┌─ Extracted entries

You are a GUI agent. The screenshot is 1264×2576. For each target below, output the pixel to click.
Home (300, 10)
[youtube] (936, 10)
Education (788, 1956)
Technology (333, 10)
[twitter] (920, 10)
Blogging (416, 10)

└─

◆ What the task requires:
What you return must match the records above exactly.

◆ Solution to this exercise:
You are a GUI agent. The screenshot is 1264×2576. For each target below, output the pixel to click.
Home (300, 10)
[youtube] (936, 10)
Education (788, 1956)
Technology (333, 10)
[twitter] (920, 10)
Blogging (416, 10)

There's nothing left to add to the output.